Mithras relief from Dormagen

When, in 2040, the departments of humanities will be closed, an elderly historian will perhaps wonder what caused the demise of scholarship. Probably, he will answer that the humanities no longer wanted to live. Somewhere between 1995 and 2005, the will to survive vanished. The ancient, venerable scholarly disciplines no longer wanted to add something meaningful to the shared heritage of mankind.

The turning point, our historian will find out, had been the invention of the internet. Until then, scholars and scientists had communicated their results to the larger audience in a way that can be described as transmitter and receiver: researchers sent out information – books, journals, TV – and the people listened. But at the turn of the millennium, communication became more interactive. People could talk back and could shape the nature of the discourse. Our historian will gladly quote from Time Magazine, which had chosen “you” as the person of the year 2006. The transmitter-receiver metaphor no longer applied; the best metaphor to describe the way in which scientists and scholars explained themselves to the people, became the dialog.
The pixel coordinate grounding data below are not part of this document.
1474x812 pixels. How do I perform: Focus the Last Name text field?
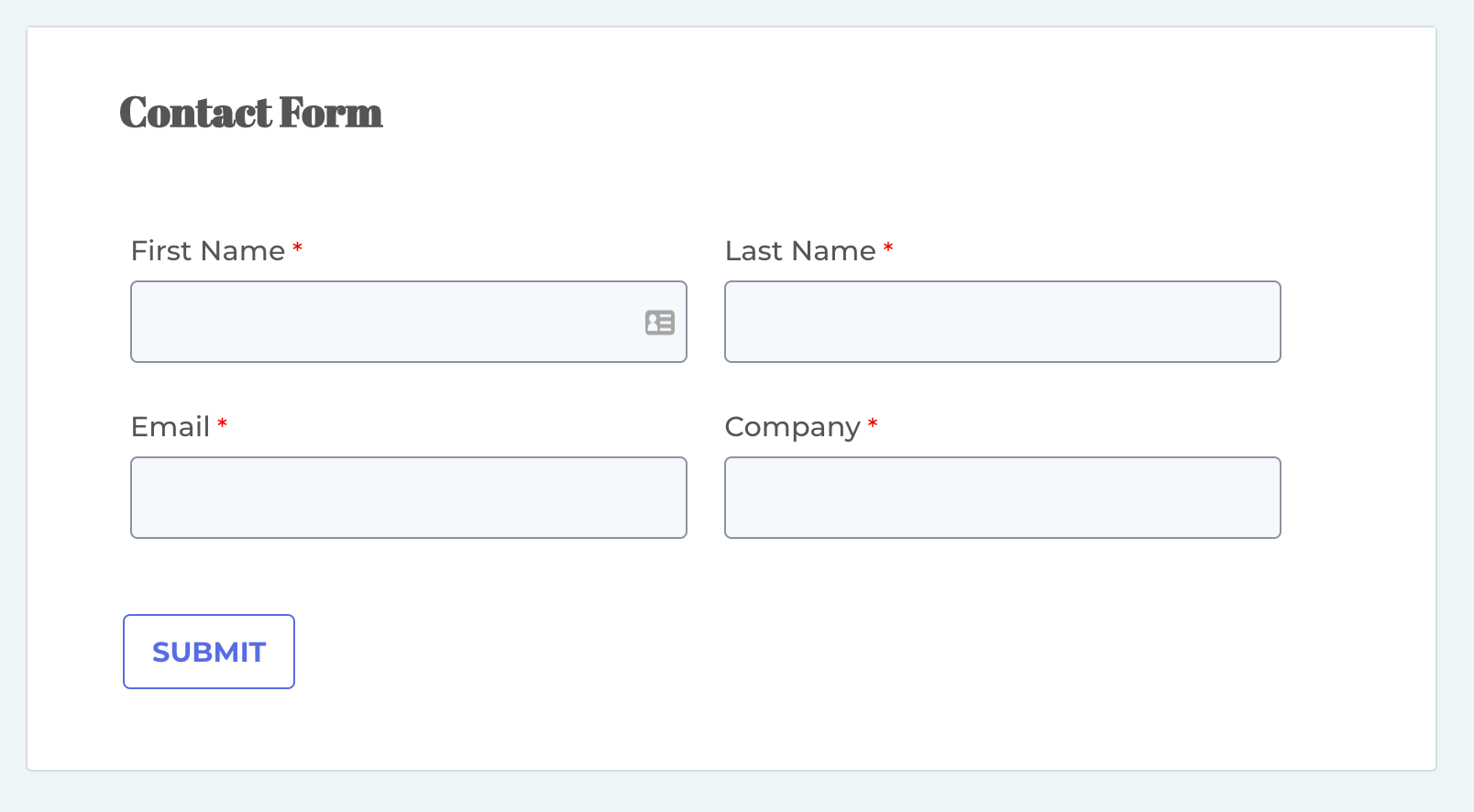(1003, 322)
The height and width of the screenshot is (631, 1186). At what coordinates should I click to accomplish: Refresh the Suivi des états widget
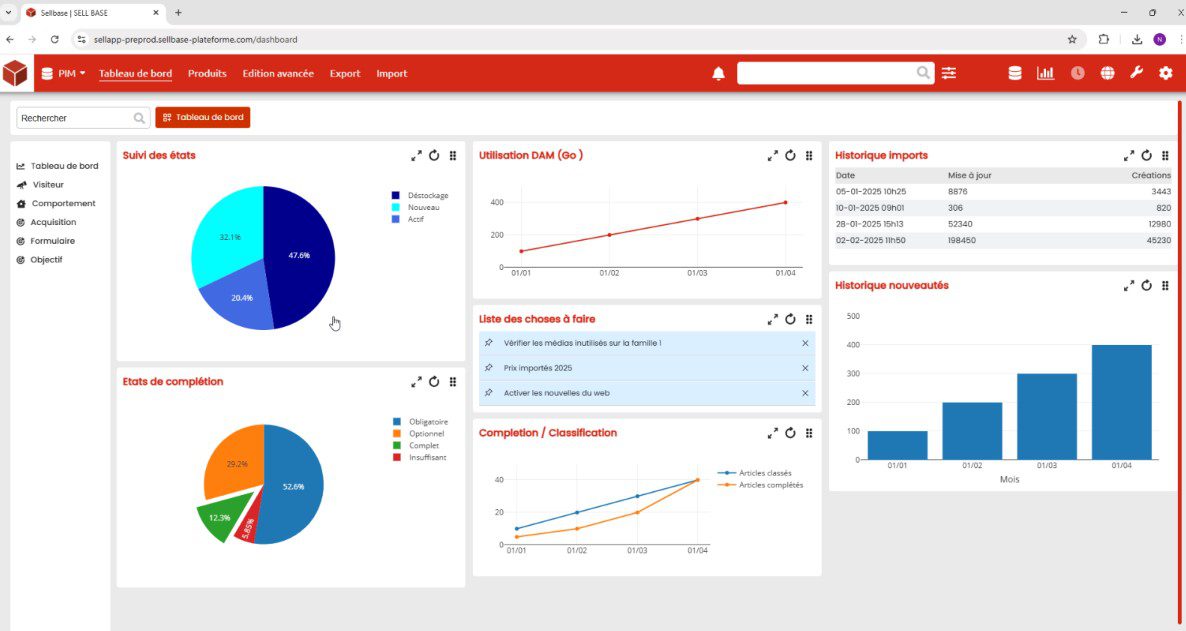click(434, 155)
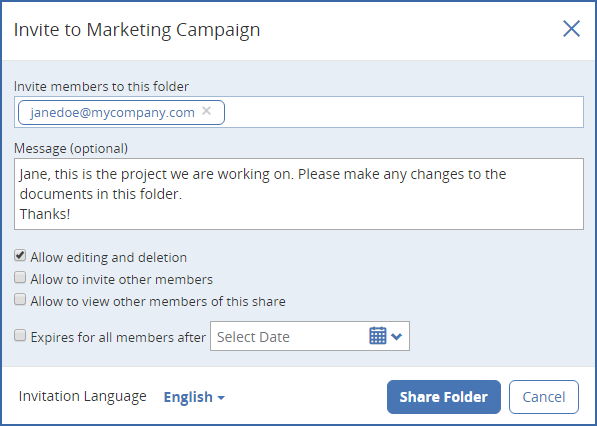The image size is (597, 426).
Task: Enable Allow to invite other members checkbox
Action: (20, 278)
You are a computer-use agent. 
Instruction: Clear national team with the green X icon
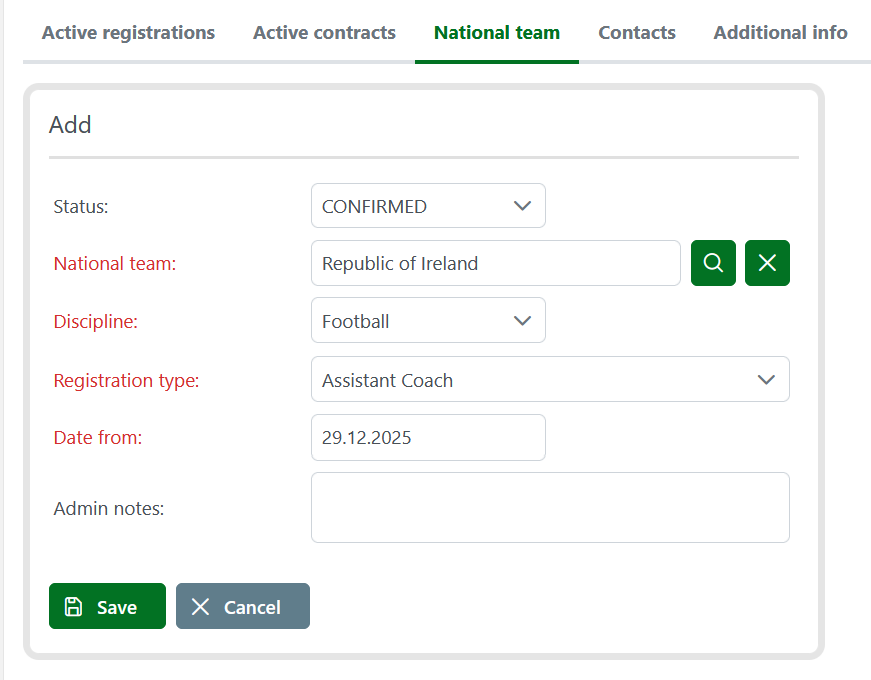[x=767, y=263]
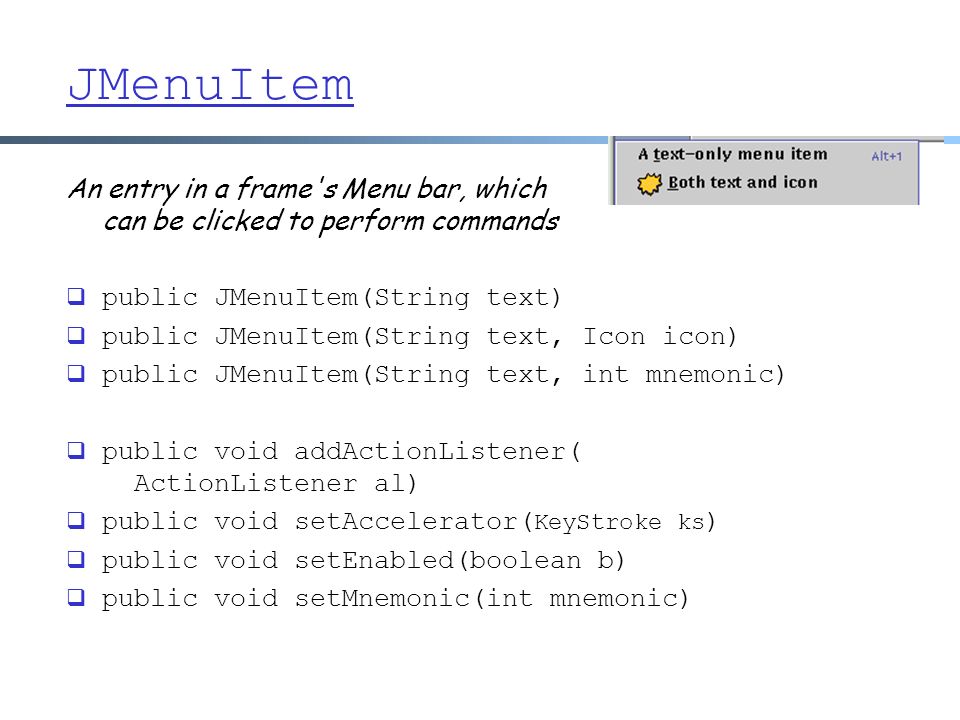This screenshot has width=960, height=720.
Task: Click the setAccelerator(KeyStroke ks) text
Action: click(505, 522)
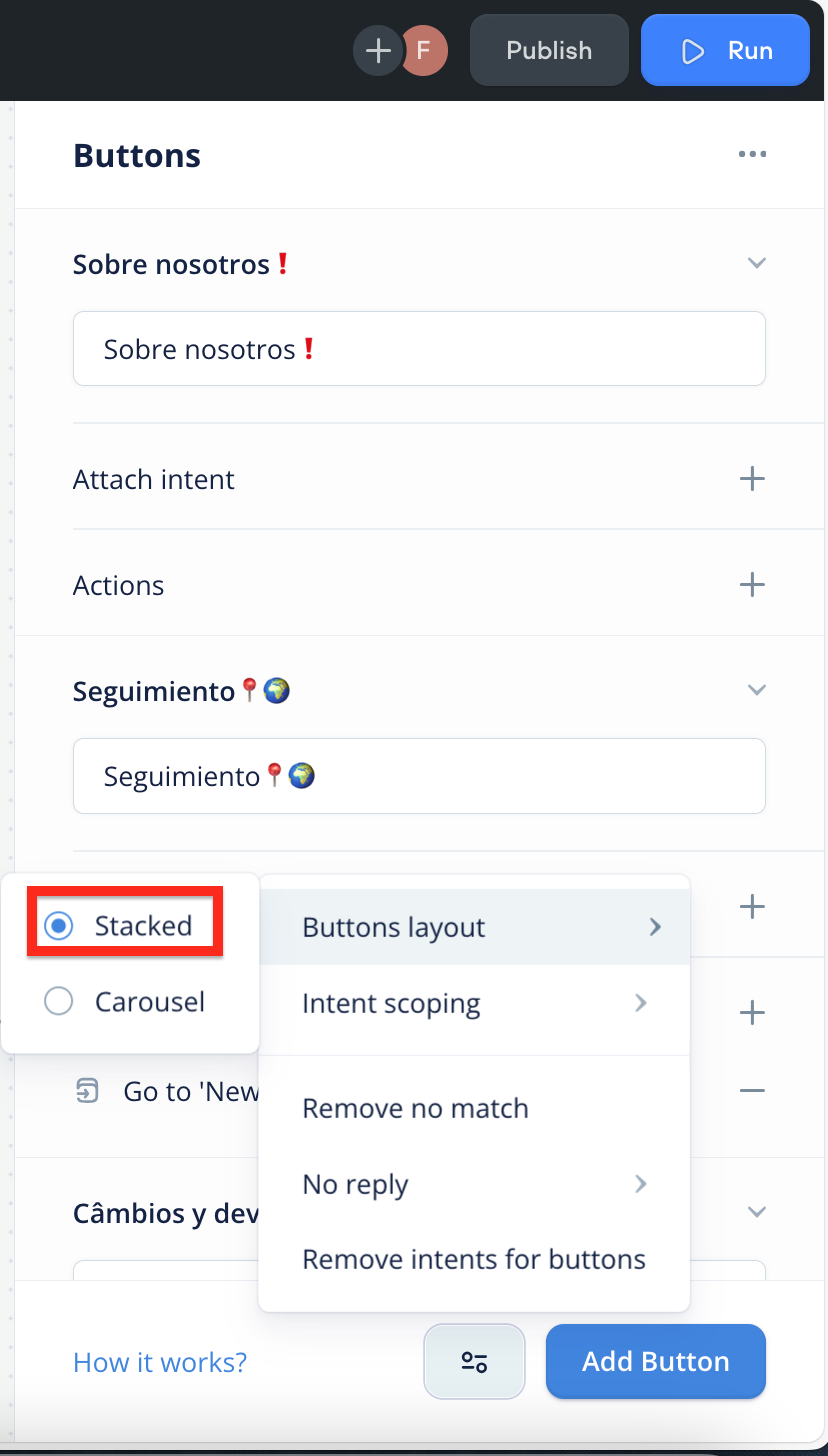
Task: Collapse the Seguimiento button section
Action: (757, 690)
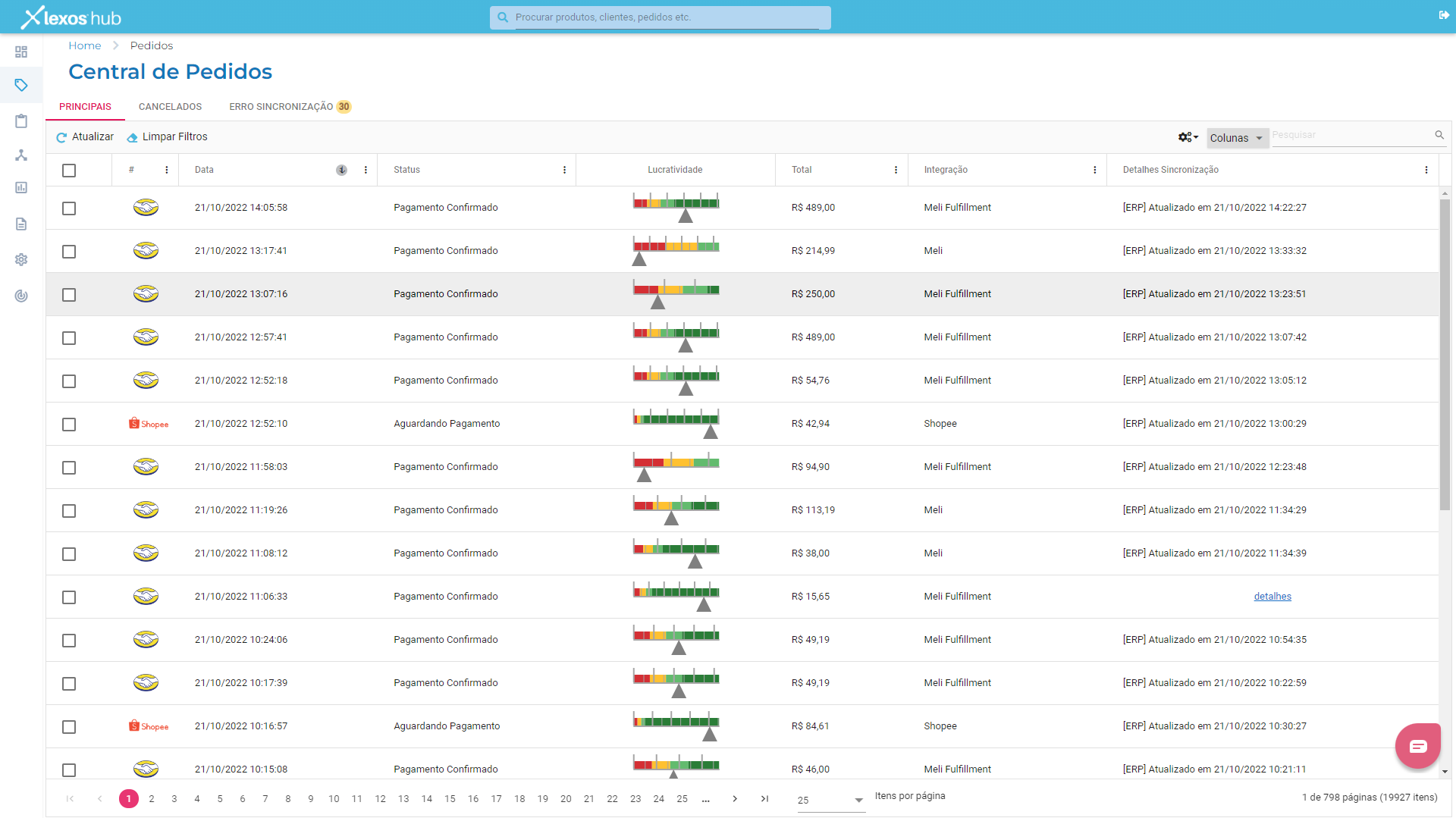The width and height of the screenshot is (1456, 818).
Task: Switch to the Cancelados tab
Action: click(170, 107)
A fine example, our historian will conclude, is Wikipedia, which was a kind of meeting place of good and bad information. Our historian will concede that the designers of the encyclopedia had realized the importance of debate from the very beginning: if someone had a question about someone else’s contribution, they could discuss these issues. It was good that in these debates, people immediately started to refer to their sources, and our historian will recognize that at the beginning of the twenty-first century, everybody recognized the importance of at least looking scientific or scholarly. Compared to the beginning of the twentieth century, that was a leap forward. The greatest achievement of western civilization in the twentieth century was that one-third of the population had had access to higher education.

Unfortunately, our historian will notice, this was not a guarantee of quality. He will discover that the online debates were easily hijacked by activists, because in the debate between good and bad information, between good and poor scholarship, bad information drove out good. Our historian will find it incredible, but he will establish that reliable information was, at the beginning of the twenty-first century, deliberately kept away from the larger public by pay walls. In the fight against activists, bona fide scholars and scientists fought with their arms tied, and by 2005, the damage was done.

This being the nature of the game, one would have expected that philologists, historians, archaeologists, theologians, philosophers, and other scholars would have fought back, but our future historian will discover that this rarely happened. If something was done at all, it was just presenting the facts, which were often correct indeed, but they were offered without any further explanation.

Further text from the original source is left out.